# [CONSIGNES]
1) Dans le texte sur la révision de vie, par quels trois mots sont couramment exprimées les étapes de la méthode ?
2) Prolongez le texte sur la révision de vie en reprenant juste après sa dernière phrase.

##### EXTRAIT DE PAGE

Revue Sources

[print-me]D’aucun demanderont en lisant le titre: «c’est quoi ce truc?» Et d’autres ajouteront: «enfin on en reparle!». Car si la révision de vie a formé des générations, aujourd’hui sexagénaires ou octogénaires, elle n’est, en Suisse, pratiquée que par quelques groupes. Et pourtant, la pertinence de cette méthode pour approfondir le sens de sa vie est certainement plus forte aujourd’hui que jamais. Démonstration.

Mgr Félix Gmür, évêque de Bâle, dans sa préface de l’encyclique Laudato si’ constatait que le Pape François avait appliqué la triade «voir-juger-agir» en se penchant d’abord sur ce qui est. En pleine canicule de l’été 2015 les mots clés de la révision de vie sont ainsi proposés aux lecteurs helvétiques de la plus récente encyclique sociale. Ce n’est pas par hasard. Le Pape Jean XXIII déjà, en évoquant la formation des fidèles dans son encyclique Mater et Magistra indiquait: «Pour mettre en pratique les principes sociaux, on passe, en général, par trois étapes : l’étude de la situation concrète; l’examen sérieux de celle-ci à la lumière des principes ; enfin la détermination de ce qui peut ou doit être fait pour les appliquer suivant les circonstances de temps et de lieu. Ces trois étapes sont couramment exprimées en ces termes : voir, juger, agir.»[1] La méthodologie est au cœur de l’enseignement et de la pratique sociale de l’Eglise: voir ce qui se passe, comprendre les enjeux sociaux, éthiques, humains et en juger le sens à la lumière de l’Evangile et des principes moraux, agir enfin car le jugement éthique engage à transformer une réalité insatisfaisante d’un point de vue moral.

##########
##### DONNÉES AFFICHÉES

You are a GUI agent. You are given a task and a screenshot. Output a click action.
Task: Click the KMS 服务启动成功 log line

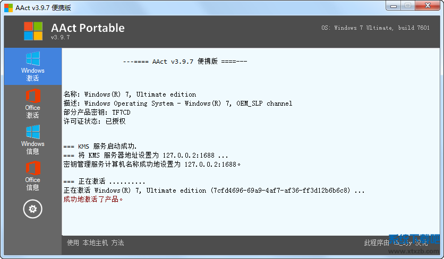100,146
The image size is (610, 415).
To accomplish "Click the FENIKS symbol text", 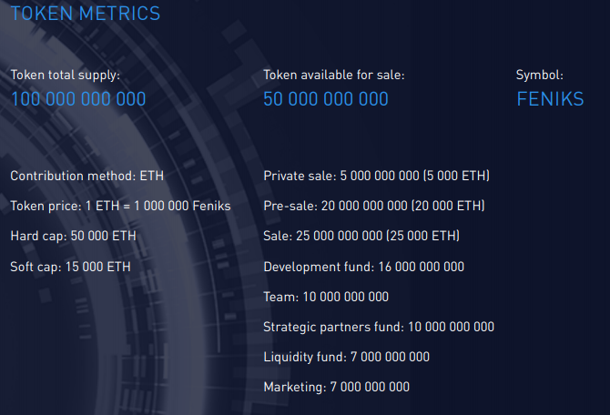I will coord(550,99).
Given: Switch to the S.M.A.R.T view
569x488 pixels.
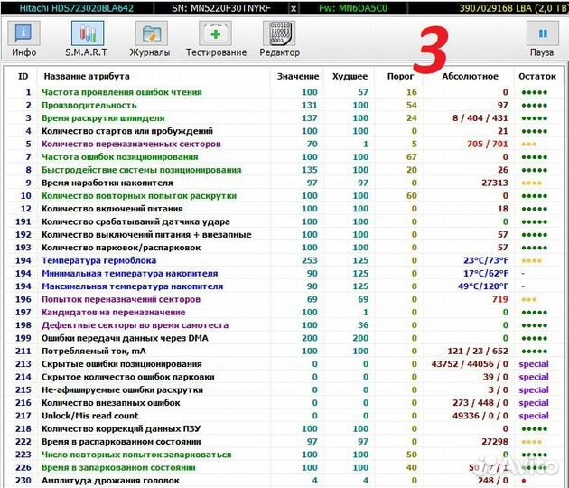Looking at the screenshot, I should click(x=88, y=40).
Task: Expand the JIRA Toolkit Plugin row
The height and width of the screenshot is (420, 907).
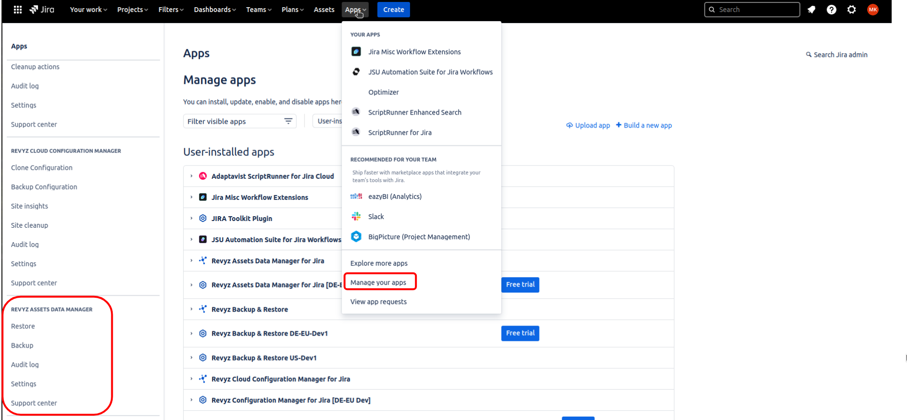Action: coord(191,219)
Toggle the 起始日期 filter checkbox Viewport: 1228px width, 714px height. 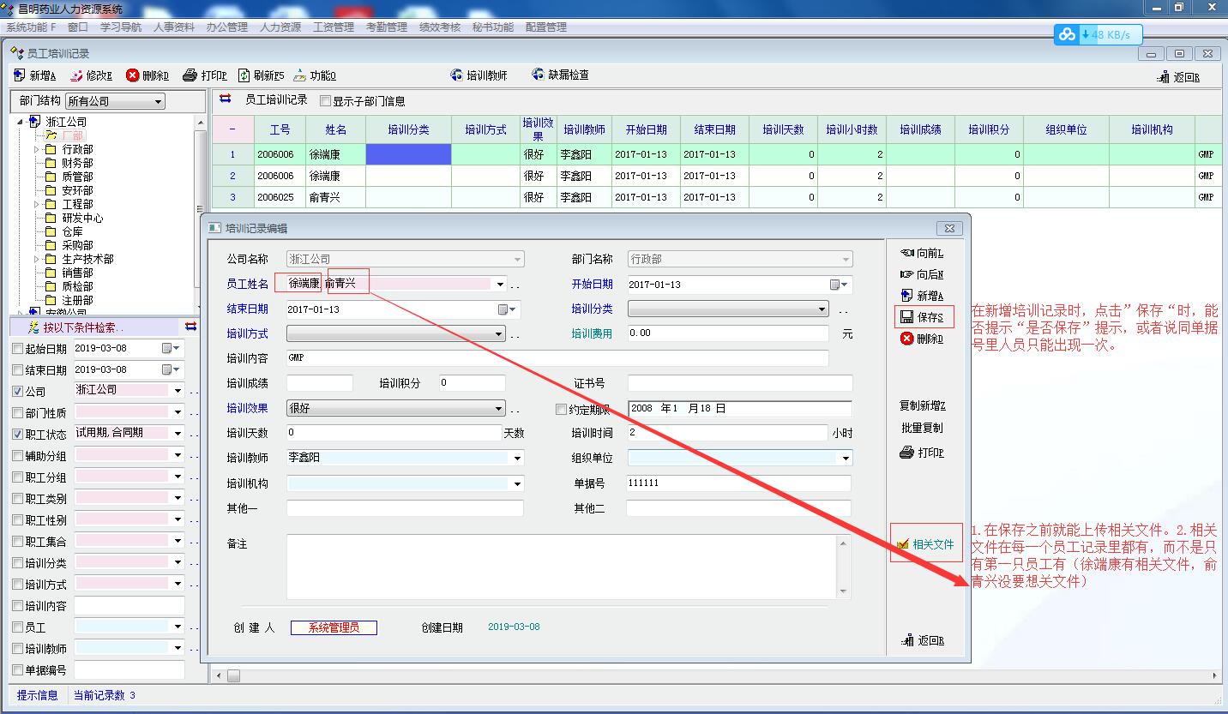pyautogui.click(x=18, y=349)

##########

# [CORRIGÉ]
1) Voir, juger, agir.

2)
Retour historique

La méthode, loin des réflexions générales de l’enseignement pontifical, est née dans la banlieue bruxelloise, quand un prêtre, l’abbé Joseph Léon Cardijn, accompagnant de jeunes ouvriers faisant face à des conditions de travail désastreuses, s’efforce de leur donner des outils pour améliorer leur quotidien et en comprendre le sens. Il était convaincu que seuls les pairs pouvaient évangéliser des pairs et que l’Evangile ne pouvait rejoindre le cœur des hommes qu’à travers leur existence quotidienne, leurs souffrances et leurs espoirs. La JOC (Jeunesse ouvrière catholique) et sa méthode, la révision de vie, étaient nées. C’était en 1925.

Il s’agit bien de confronter ce que j’ai vécu aux valeurs dont l’Evangile est porteur.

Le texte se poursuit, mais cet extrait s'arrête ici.